The United States Department of Justice stabbed justice in the back yesterday. It is high time for the attorneys general of the states to take decisive action.

The "fast track" for federal court review of state capital cases was originally enacted by Congress in 1996 as part of the Antiterrorism and Effective Death Penalty Act.  States that provided counsel for death row inmates in the second stage of state-court review of their cases would receive the benefit of a streamlined review in federal court, including time limits on those courts.  However, the original system had a built-in conflict of interest in that the courts subject to the constraints were the ones who decided whether a state qualified.  They invariably found reasons not to give the states the promised benefits.

In 2006, in the bill that renewed the Patriot Act, Congress removed the authority to decide whether a state qualified from the conflicted courts and gave it to the Attorney General with review by the Court of Appeals for the D.C. Circuit, the one circuit that does not hear state habeas cases. The bill also provided that the Attorney General would promulgate regulations to implement the act.

The Bush Administration took almost two years to produce and finalize regulations at the very end of that Administration.  A federal district court in California enjoined implementation of the regulations, despite the fact that the core purpose of the amendment was to remove the certification issues from the courts that decide habeas cases.

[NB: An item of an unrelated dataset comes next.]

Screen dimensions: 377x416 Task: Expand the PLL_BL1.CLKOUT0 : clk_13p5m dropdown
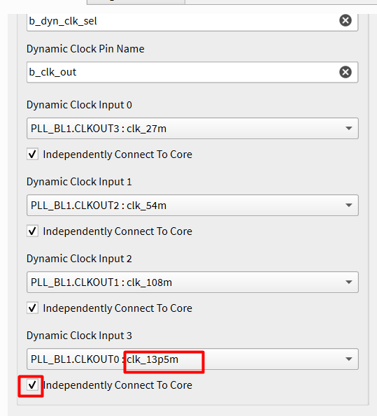coord(192,359)
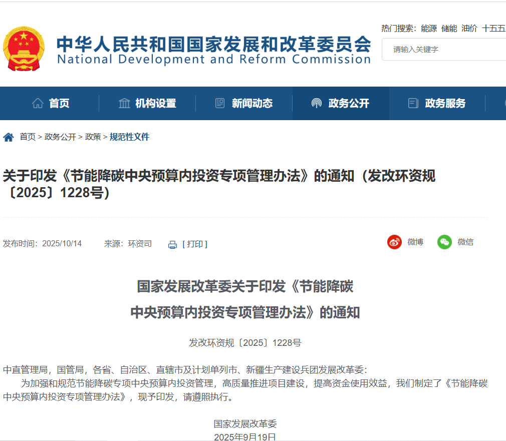Click the house icon beside 首页 in navigation
The width and height of the screenshot is (506, 441).
tap(38, 104)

The Obama Justice Department failed to challenge this injunction.

In a notice dated Tuesday, the Justice Department proposed rescinding the already much-delayed regulations, to be replaced with new regulations later.  This move could further delay, possibly by years, implementing a law that has already been stalled for 14 years.

It is very clear that there will be no justice from this Justice Department. So what should be done?

Although the act directs USDoJ to promulgates regulations, nothing in the act depends on those regulations or permits a state qualifying for the fast track to be denied the benefits for which it qualifies under law until USDoJ gets around to promulgating them. State attorneys general in states that have adopted qualifying appointment of counsel mechanisms (which is most of them), can and should apply now and not wait any longer for regulations.

If USDoJ stalls or denies certification, go to the D.C. Circuit. The act provides that the court's review is de novo, so in the end it really does not matter what Eric Holder thinks.

I call upon every attorney general in a qualifying state to act immediately. I call upon every candidate for attorney general in a qualifying state to pledge that he will vigorously pursue qualification immediately upon election.

Eric Holder has declared war. So be it. Full speed ahead!